Dan Woodman
Earthdog
Listen Up! Music
I’ve never been a dog owner, but I’ve always loved songs about dogs, because they’re a safe space for macho rock stars to express unconditional love. Paul McCartney was worried Martha would forget him. Neil Young wore widow’s black for Old King. Randy Newman sang with heartbreaking sincerity about the “meanest dog in Alabam’.” Now I have another to add to the list: “The Dog Song,” by folksinger Dan Woodman, from Lebanon, Maine. Like every track on Woodman’s debut LP, Earthdog (released by Listen Up! Music, a Portland nonprofit that supports musicians with “intellectual uniqueness”), “The Dog Song” is a traditional folk arrangement, just three chords of acoustic strumming, with a dash of banjo and chirping harmonica. It’s the ideal foundation for a disarmingly sincere ode to man’s best friend.
My ugly doofus dog / He is loyal to the end
You can keep your pedigree / All I’m wantin’ is a friend
He’s as hideous as me / I enjoy his company
My beloved ugly dumb and stinky dog
Delivered in Woodman’s earnest, friendly warble, this unvarnished tune really hits its mark.

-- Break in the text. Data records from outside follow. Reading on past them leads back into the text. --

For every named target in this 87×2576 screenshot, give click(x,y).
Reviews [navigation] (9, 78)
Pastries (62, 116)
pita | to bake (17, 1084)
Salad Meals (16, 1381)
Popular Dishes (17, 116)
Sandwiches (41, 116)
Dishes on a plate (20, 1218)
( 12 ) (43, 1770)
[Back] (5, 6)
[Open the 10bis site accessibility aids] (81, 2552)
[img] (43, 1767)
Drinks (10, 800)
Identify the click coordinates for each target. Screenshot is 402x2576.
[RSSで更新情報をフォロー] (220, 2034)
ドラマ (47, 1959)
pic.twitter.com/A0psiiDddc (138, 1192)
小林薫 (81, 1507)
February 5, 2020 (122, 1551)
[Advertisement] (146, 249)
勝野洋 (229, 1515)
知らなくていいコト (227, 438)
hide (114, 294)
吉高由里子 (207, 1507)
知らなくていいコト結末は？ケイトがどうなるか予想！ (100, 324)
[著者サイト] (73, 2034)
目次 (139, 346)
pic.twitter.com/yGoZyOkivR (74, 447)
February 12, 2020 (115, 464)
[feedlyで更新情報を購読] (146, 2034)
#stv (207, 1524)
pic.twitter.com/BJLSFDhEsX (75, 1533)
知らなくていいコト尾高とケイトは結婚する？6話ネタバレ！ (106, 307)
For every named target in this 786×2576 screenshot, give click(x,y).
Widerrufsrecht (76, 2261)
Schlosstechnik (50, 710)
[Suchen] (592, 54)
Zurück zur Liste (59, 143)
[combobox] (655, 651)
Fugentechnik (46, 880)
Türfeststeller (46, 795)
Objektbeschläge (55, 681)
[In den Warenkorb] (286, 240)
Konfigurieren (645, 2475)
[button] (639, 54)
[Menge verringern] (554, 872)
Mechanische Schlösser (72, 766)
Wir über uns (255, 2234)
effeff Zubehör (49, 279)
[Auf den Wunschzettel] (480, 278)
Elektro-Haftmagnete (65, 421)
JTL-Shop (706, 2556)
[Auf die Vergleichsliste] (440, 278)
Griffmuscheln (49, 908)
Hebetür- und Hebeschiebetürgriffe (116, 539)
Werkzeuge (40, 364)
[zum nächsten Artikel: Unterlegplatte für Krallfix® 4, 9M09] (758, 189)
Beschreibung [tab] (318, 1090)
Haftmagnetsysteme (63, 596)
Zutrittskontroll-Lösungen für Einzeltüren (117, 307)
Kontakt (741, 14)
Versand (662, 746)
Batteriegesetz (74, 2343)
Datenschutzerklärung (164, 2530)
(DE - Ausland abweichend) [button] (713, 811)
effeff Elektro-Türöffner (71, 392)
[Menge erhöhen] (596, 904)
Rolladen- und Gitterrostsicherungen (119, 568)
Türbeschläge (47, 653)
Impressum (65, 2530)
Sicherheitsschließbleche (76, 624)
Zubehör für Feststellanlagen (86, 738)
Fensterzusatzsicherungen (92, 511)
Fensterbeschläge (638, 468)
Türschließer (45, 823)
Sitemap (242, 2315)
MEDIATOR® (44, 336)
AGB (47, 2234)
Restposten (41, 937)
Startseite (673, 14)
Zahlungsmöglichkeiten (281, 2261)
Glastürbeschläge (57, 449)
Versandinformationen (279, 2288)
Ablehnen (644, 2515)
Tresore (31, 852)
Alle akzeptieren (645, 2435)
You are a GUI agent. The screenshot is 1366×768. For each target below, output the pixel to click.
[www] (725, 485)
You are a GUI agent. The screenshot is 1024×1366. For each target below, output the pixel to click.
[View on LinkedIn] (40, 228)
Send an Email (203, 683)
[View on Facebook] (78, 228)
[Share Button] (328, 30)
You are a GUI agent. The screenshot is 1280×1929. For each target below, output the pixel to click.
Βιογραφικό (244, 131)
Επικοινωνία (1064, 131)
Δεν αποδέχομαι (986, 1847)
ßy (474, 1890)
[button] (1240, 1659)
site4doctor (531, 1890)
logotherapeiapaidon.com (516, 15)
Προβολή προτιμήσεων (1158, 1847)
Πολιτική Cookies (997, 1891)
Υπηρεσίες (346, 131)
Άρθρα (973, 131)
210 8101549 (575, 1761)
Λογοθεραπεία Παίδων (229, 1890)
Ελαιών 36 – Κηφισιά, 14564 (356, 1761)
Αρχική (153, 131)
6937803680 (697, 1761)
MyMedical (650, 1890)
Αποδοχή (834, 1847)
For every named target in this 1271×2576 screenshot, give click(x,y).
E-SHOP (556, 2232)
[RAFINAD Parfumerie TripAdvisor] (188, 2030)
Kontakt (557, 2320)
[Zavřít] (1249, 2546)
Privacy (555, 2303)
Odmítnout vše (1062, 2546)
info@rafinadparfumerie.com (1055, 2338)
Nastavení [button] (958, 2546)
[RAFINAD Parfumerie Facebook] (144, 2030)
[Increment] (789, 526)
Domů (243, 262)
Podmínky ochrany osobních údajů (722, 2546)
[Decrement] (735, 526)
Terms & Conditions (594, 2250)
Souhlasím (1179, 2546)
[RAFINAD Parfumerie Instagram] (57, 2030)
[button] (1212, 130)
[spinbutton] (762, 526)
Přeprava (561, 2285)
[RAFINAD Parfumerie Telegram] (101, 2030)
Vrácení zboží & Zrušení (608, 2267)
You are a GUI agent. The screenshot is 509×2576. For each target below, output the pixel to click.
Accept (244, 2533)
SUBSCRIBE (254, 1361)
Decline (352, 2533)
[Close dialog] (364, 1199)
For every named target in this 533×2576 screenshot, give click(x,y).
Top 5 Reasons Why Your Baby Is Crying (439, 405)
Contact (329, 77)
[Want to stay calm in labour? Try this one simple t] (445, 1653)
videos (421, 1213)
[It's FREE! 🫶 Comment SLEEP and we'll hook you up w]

There’s more folksy wisdom peppered throughout Earthdog, from the farmer’s anthem “Salt of the Earth” to “Back to the Country,” in which a city dweller pines for home.
Well, I tried to make it in the city
But there was something mean in the air
I was chasing someone else’s dream
And I wrongly thought that I would find it there
The album ends with Woodman’s most effective bit of storytelling, a dreamy, Dylan-esque ballad called “Jason and Leah” that follows a mortally ill autistic man in search of companionship. The songwriting manages to both normalize autism and dignify sex workers while telling a compellingly sad tale. Woodman approaches all his subjects the way he treated that dumb, mangy dog: with empathy and love. That’s a lesson we should all relearn.